235 species in New Mexico need protection
Authors of New Mexico's draft Wildlife Action Plan say the Gunnison's prairie dog is in such dire straits that it is one of several wildlife species in need of immediate conservation measures. A codependent species of the prairie dog, the burrowing owl, is one step down on the priority list, although its populations near Santa Fe are in serious decline due to development.
In all, the New Mexico Department of Game and Fish listed 235 "species of greatest conservation need," including dozens of other mammals, birds and amphibians. The Mexican gray wolf, the centerpiece of a decadelong political fight involving ranchers, environmentalists, the state and the U.S. Fish and Wildlife Service, is included in the plan.
The state agency recently issued the 397-page draft, and the public has until Aug. 31 to review and comment on the document. The plan includes about half the number of species listed in a plan issued 11 years ago. A total of 241 were removed from the original list for a variety of reasons, while 24 new ones were added.
The new draft lays out a road map for how the state should manage and protect nongame wildlife species and habitat, but it lacks legal teeth. What the plan does is qualify the state for about $1 million a year in federal money to help protect some wildlife that aren't hunted or fished game species.
Overall, the plan "has a ton of good, valuable information," said Teresa Seamster, a Sierra Club volunteer who is a member of a team tracking populations of the burrowing owl and the Gunnison's prairie dog. "If you are a researcher or a land manager, you can really dig into this document and find very good citations."
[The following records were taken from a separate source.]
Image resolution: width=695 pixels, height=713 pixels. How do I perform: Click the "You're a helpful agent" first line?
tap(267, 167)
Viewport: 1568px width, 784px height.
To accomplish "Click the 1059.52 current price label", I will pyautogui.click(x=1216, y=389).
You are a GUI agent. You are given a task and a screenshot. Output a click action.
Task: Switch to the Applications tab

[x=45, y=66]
The New Mexico Department of Game and Fish is more than a year late in issuing the revised Wildlife Action Plan after some people protested an earlier version presented to the State Game Commission. Under federal wildlife grant requirements, states are supposed to redo wildlife action plans every 10 years. The New Mexico agency received an extension from the federal government to complete the new plan.
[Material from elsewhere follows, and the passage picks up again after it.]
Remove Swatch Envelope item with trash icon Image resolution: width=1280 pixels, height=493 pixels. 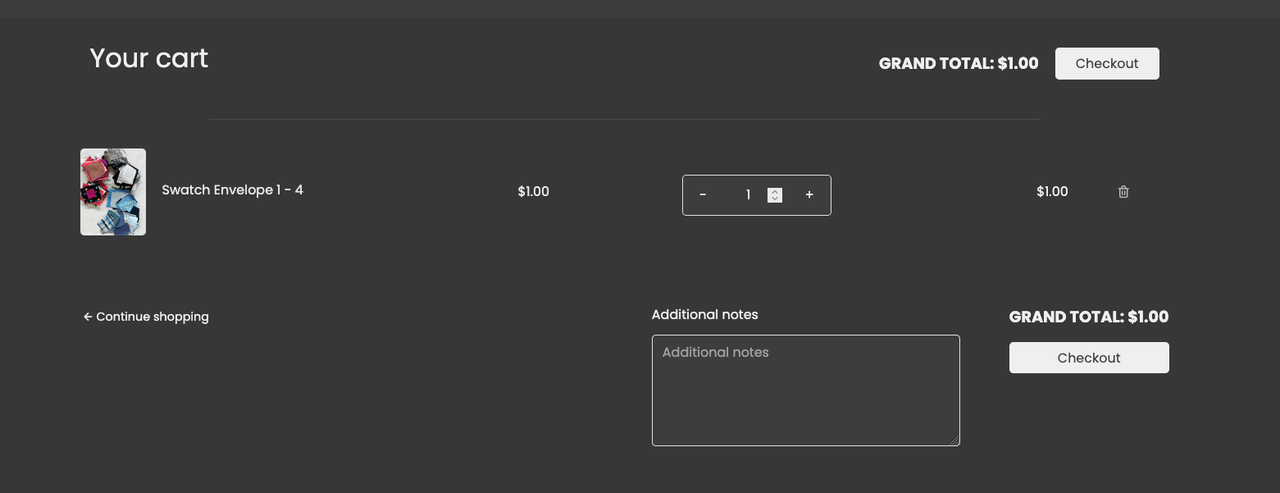tap(1123, 192)
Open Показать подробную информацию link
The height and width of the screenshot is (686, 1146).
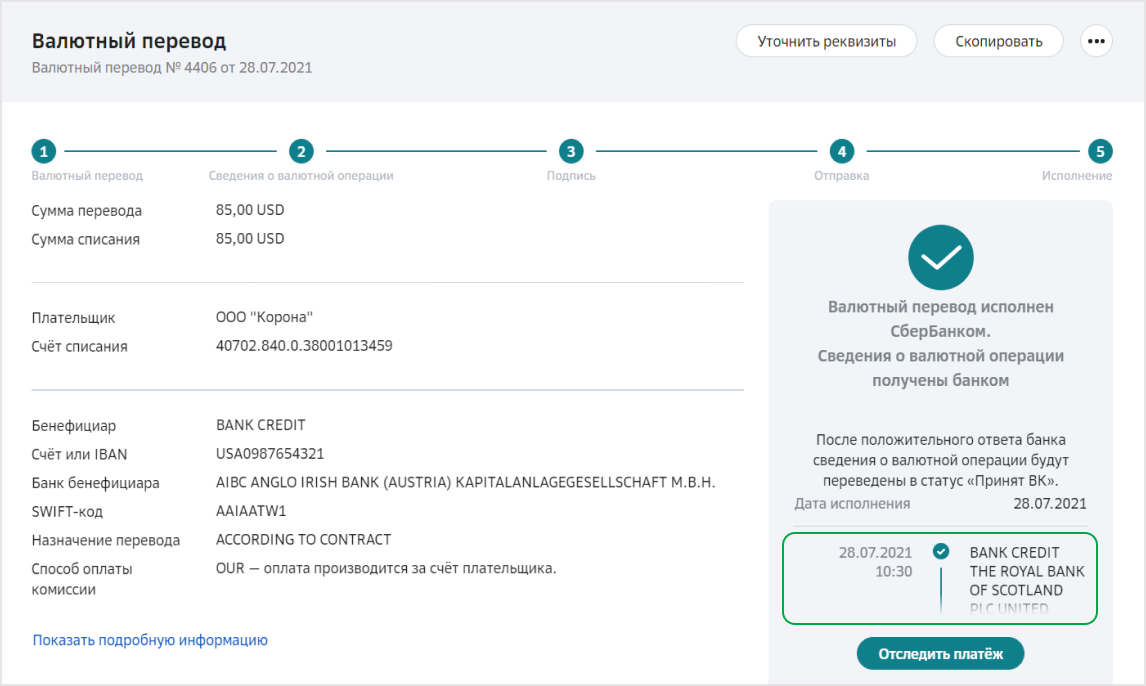(x=150, y=639)
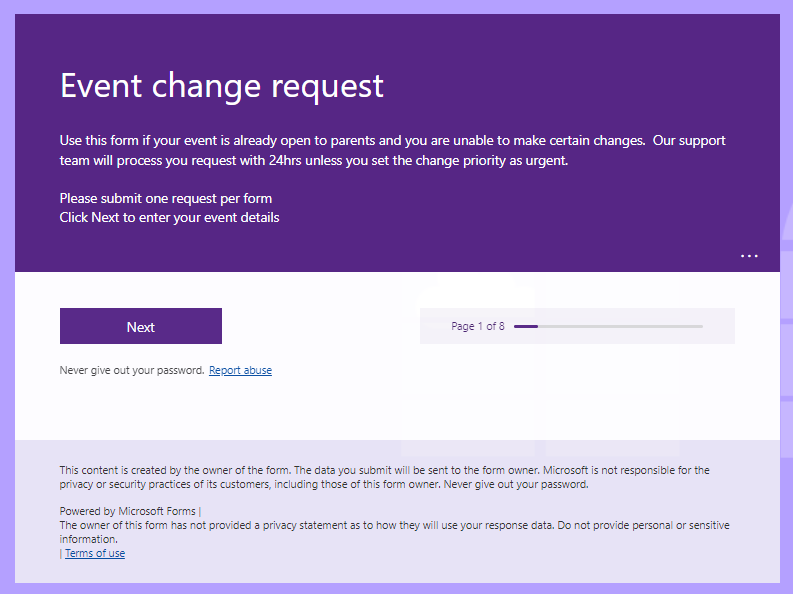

The U.S. Interior Department began offering wildlife grants to help conserve nongame species beginning in 2002 with an eye toward preventing species from declining to the point that they end up on the federal Endangered Species list. Recovering a species once it has reached that point of decline is expensive and can restrict activity by property owners. Under the federal wildlife grant program, each state has to prepare a plan for conserving wildlife and habitat in order to qualify for some federal grant money.
New Mexico has received nearly $14 million from the program. Those funds have paid for research into at-risk species, restoring riparian areas, buying land and conservation easements along with paying the costs of revising the plan, according to the department.
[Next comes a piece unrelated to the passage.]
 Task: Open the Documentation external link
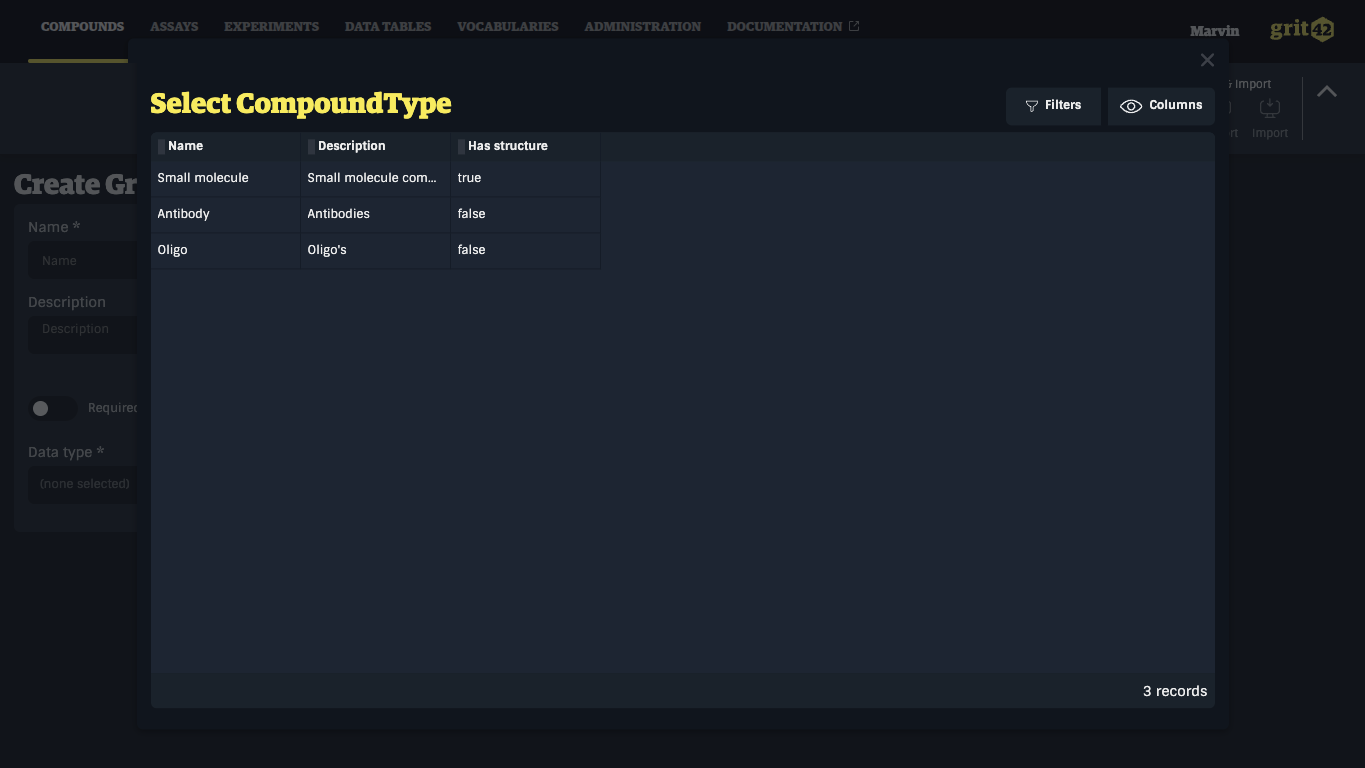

Wildlife managers have limited funding for nongame species. Most of the state Game and Fish funding comes from license fees and tags for hunters and anglers. The agency focuses that funding on managing game animals and fish.
New Mexico has more than 6,000 animal species scurrying, flying, prowling and hopping around the state.
Only about 1,400 of those species are included on the Biota Information System of New Mexico, also called BISON-M. Of those, only the 235 met the criteria to be included in the Wildlife Action Plan as species that are in the most dire need of protection.
Species were added to the state's list if their populations are declining or vulnerable, if they are native to an area or if they are a keystone species that indicates the overall health of an ecoregion, such as the Chihuahuan Desert or the Southern Rocky Mountains.
Seamster said she is glad the burrowing owl and the Gunnison's prairie dog are still included in the state's Wildlife Action Plan.
"They depend on each other. They are both in decline. They have trouble with habitat decline and habitat degradation," Seamster said. "These are animals that don't go far from their burrows and tend to be in the path of development for houses and roads.
"Once their burrows are disturbed, they tend to move on and not come back. They abandon the area."
The two species are indicators of biodiversity and a healthy ecosystem, similar to much of the other wildlife found on the state's list of those in greatest need of conservation. The burrowing owl eats a variety of bugs, plants and small rodents, helping control those populations. Both the prairie dog and the owl serve as meals for predators.
"Everything dines on prairie dogs. They are sort of a basic part of the food chain for dozens of animals," Seamster said. "If you get rid of these animals because of loss of habitat, then you get something that's highly invasive. Instead of having a range of rodents and plants, you will have only two or three. When losing any predator, like owls, in the food chain, then the competition gets tilted."
"When they disappear, if they disappear, that whole ecosystem is disappearing," Seamster said.
With the state's continuing push to increase tourism as an economic driver, wildlife should be a treasure the state doesn't forget, she said. "People come to New Mexico because we have some original species and some original landscapes that have changed little for thousands of years," she said. "It isn't easy to make a living here, but species carve out a niche and may only survive in one small area. That's what makes New Mexico such a great place."